Screenshot grounding data:
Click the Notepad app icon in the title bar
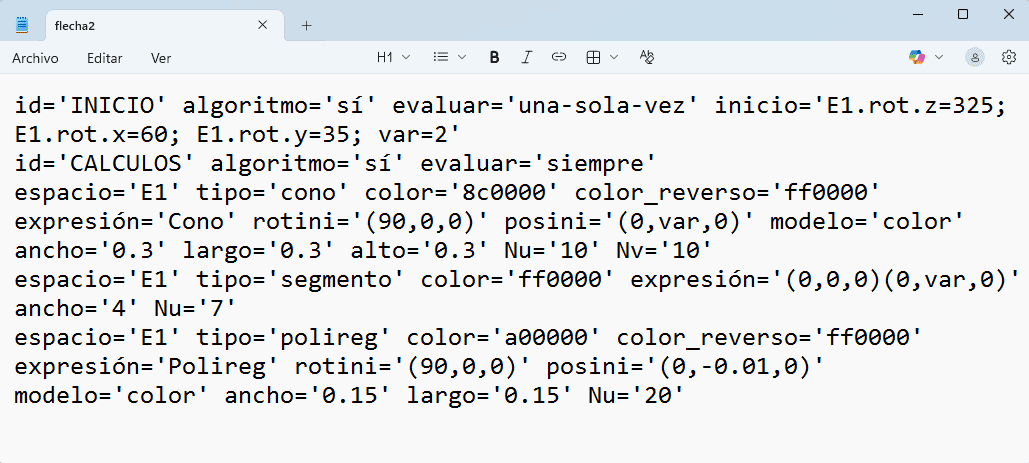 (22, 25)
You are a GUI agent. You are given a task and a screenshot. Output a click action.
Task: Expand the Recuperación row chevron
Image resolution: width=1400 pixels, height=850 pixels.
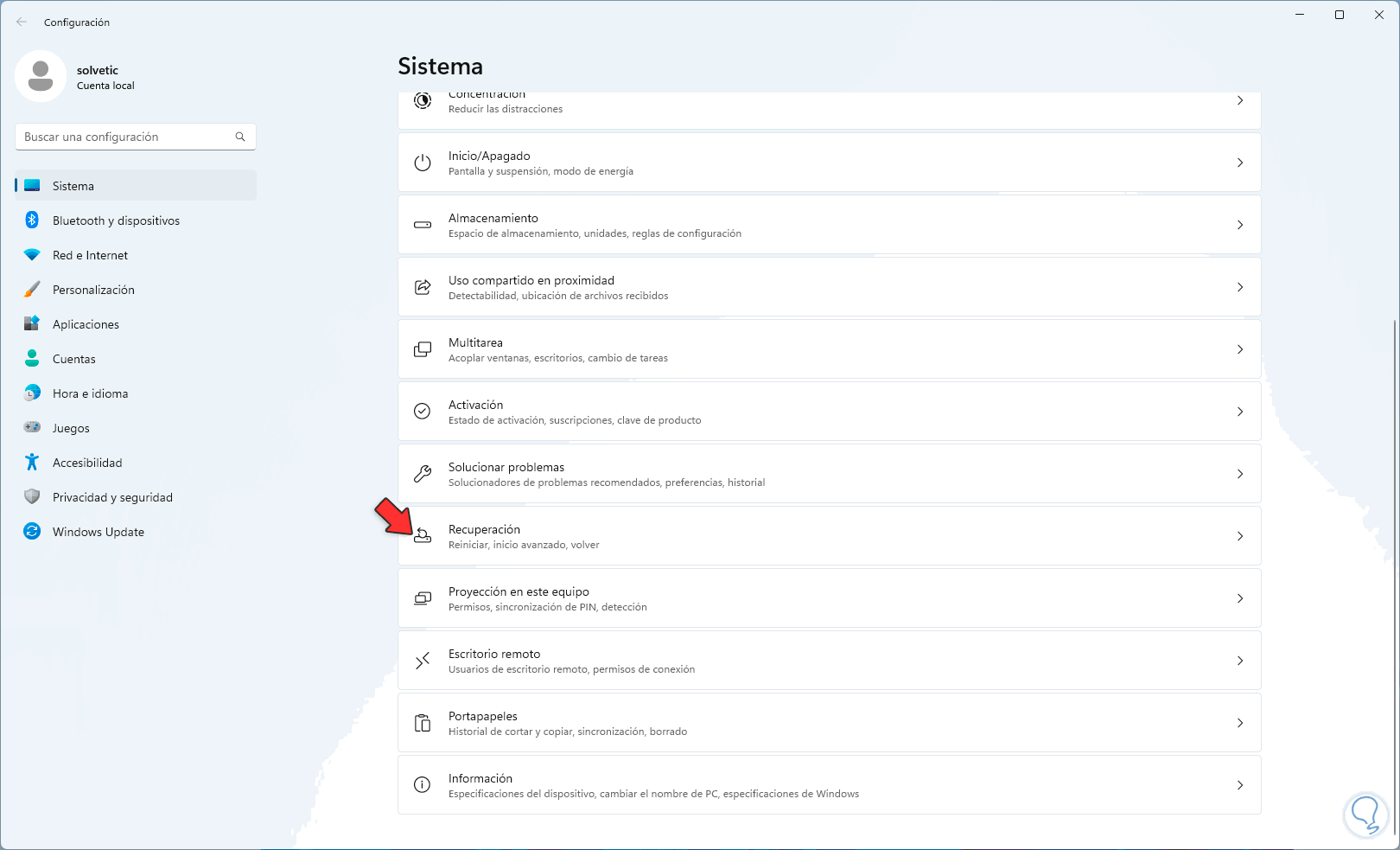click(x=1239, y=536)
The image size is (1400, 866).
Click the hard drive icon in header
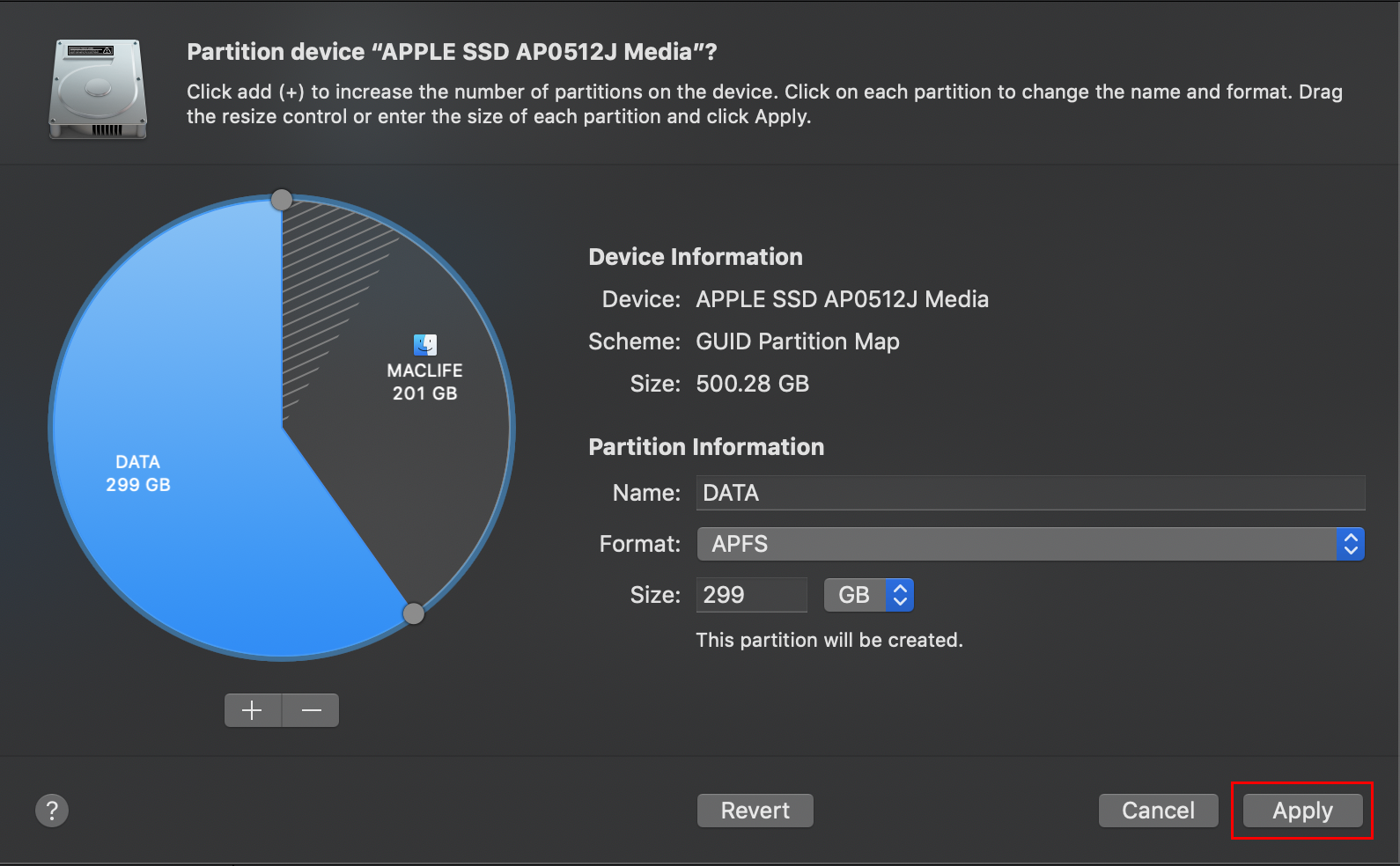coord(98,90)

◆ Instructions for the task
Repeat the lines above precisely and skip every picture.

◆ Answer for the task
Click the Notepad app icon in the title bar
 (22, 25)
You are a GUI agent. You are given a task and a screenshot. Output a click action.
Task: Expand the Recuperación row chevron
Image resolution: width=1400 pixels, height=850 pixels.
click(x=1239, y=536)
The image size is (1400, 866).
Click the hard drive icon in header
coord(98,90)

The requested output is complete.